» **Task to carry out**
Set down the data below word for word, and leave the images aside.

[Stored data]
Start of Block
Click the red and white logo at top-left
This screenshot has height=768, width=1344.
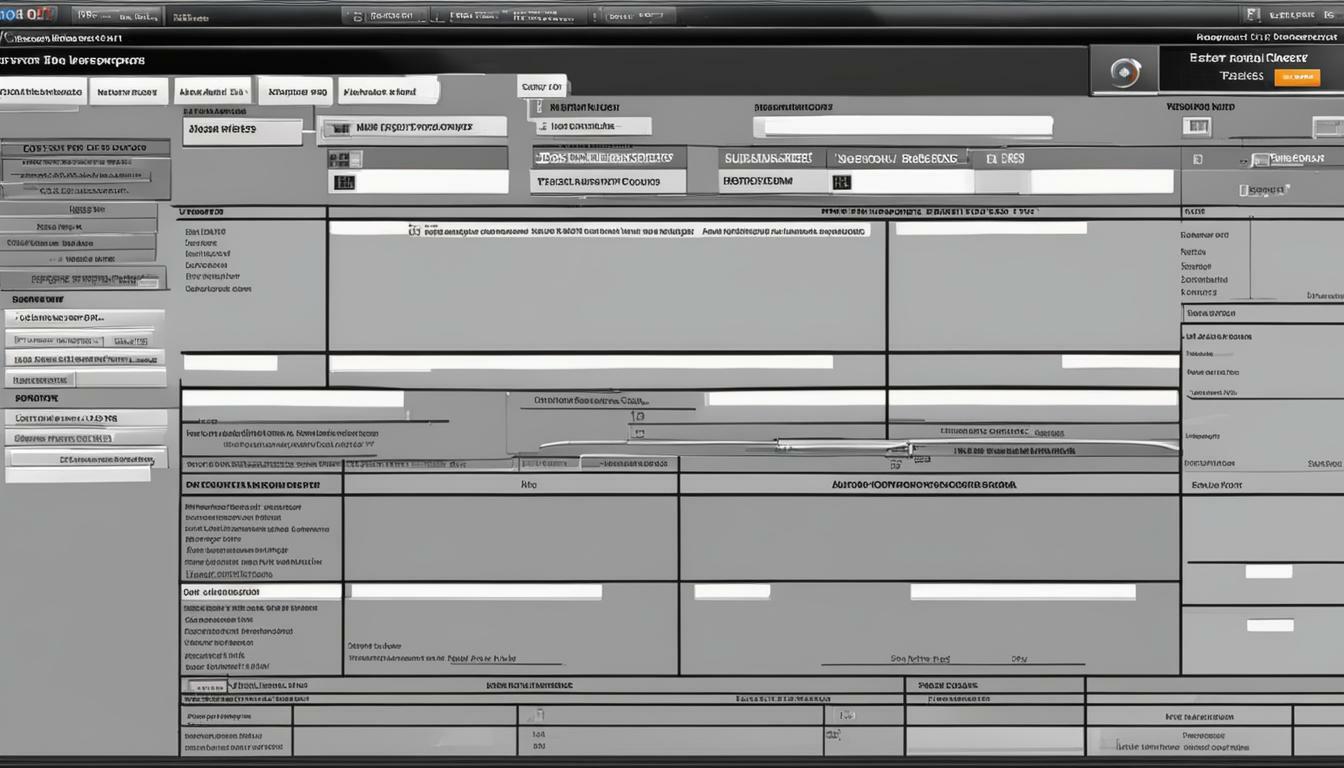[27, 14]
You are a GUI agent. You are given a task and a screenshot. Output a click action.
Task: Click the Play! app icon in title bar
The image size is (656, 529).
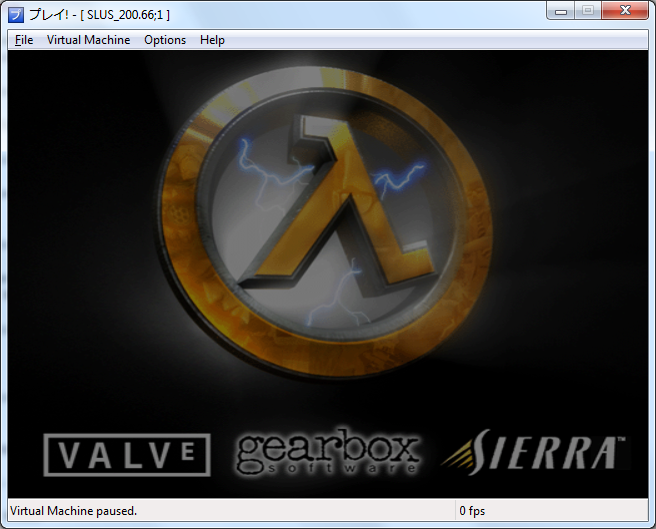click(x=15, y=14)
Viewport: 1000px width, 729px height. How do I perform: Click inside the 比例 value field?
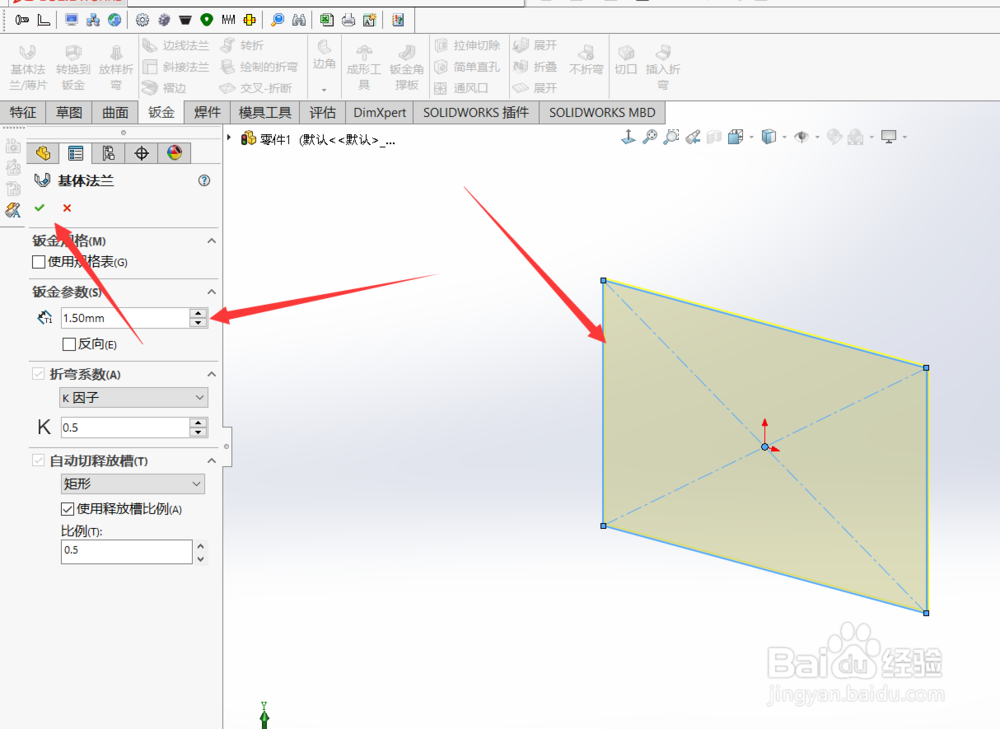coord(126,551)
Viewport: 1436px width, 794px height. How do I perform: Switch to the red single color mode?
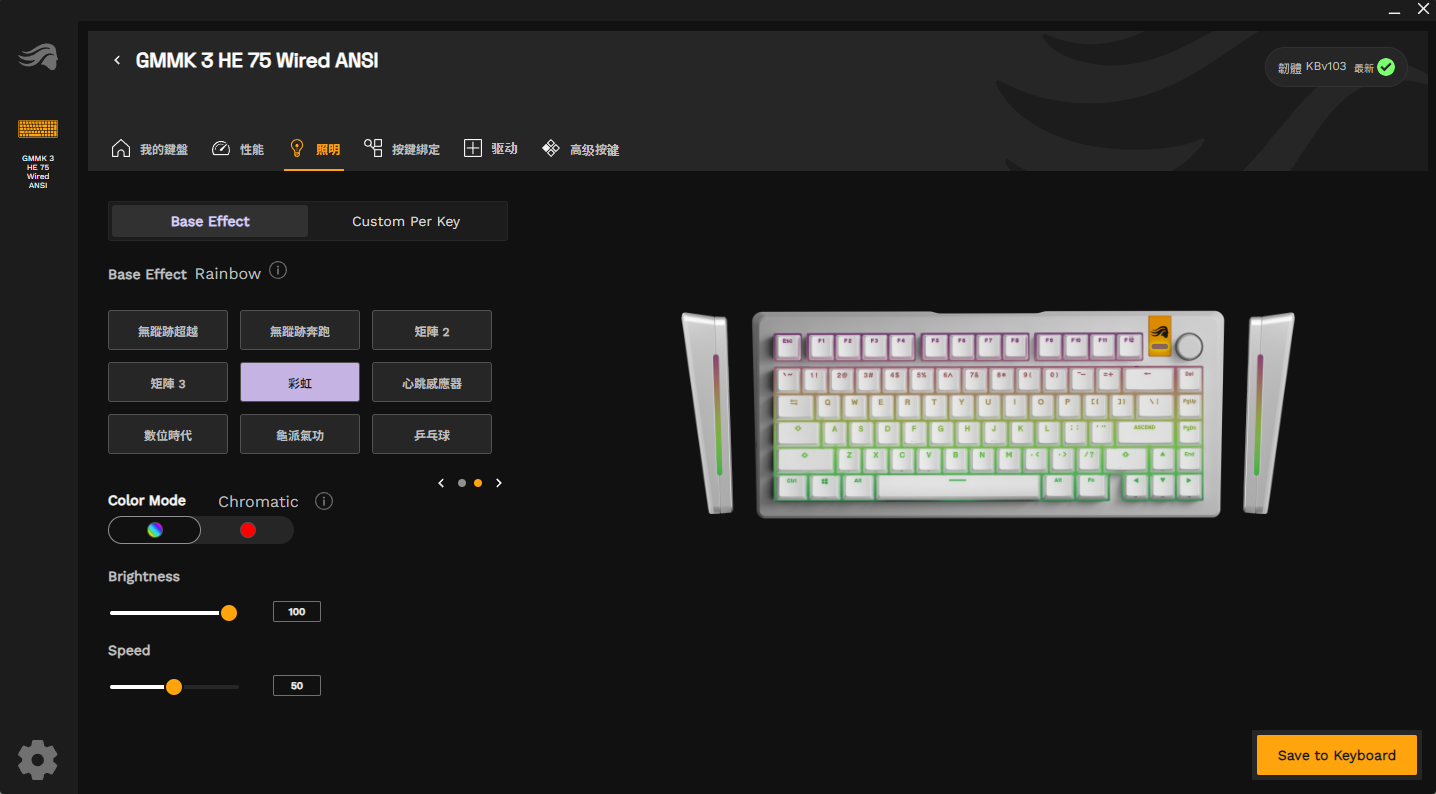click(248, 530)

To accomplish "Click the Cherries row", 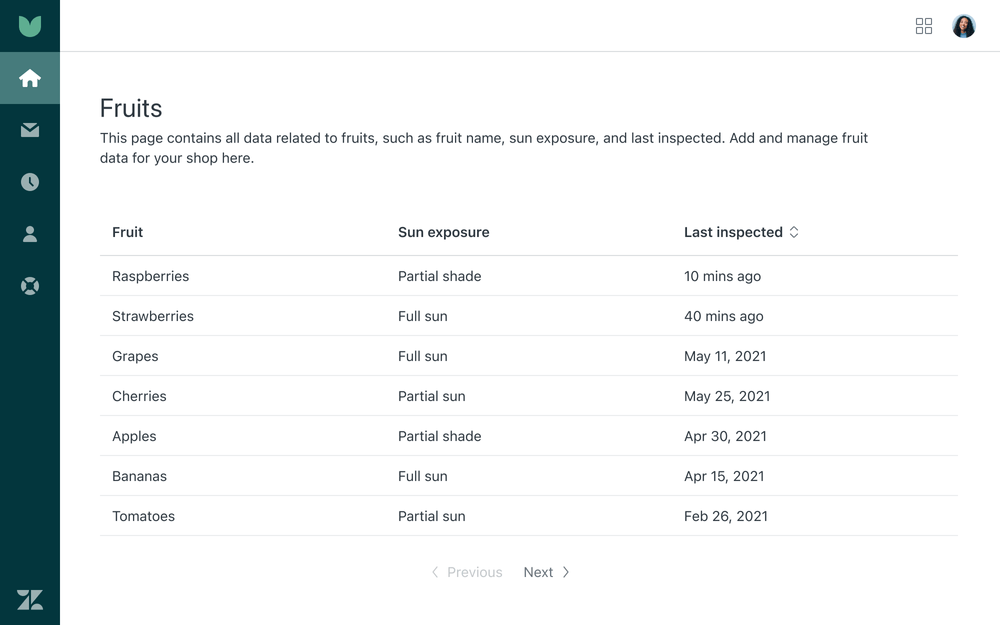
End of Block
» **Solution**
Click the red and white logo at top-left
This screenshot has height=768, width=1344.
[27, 14]
You are a GUI agent. You are given a task and a screenshot. Output a click action.
Task: Click the Play! app icon in title bar
The image size is (656, 529).
click(x=15, y=14)
Viewport: 1000px width, 729px height. How do I perform: Click inside the 比例 value field?
coord(126,551)
Viewport: 1436px width, 794px height. How do I perform: Switch to the red single color mode?
click(248, 530)

To accomplish "Click the Cherries row", 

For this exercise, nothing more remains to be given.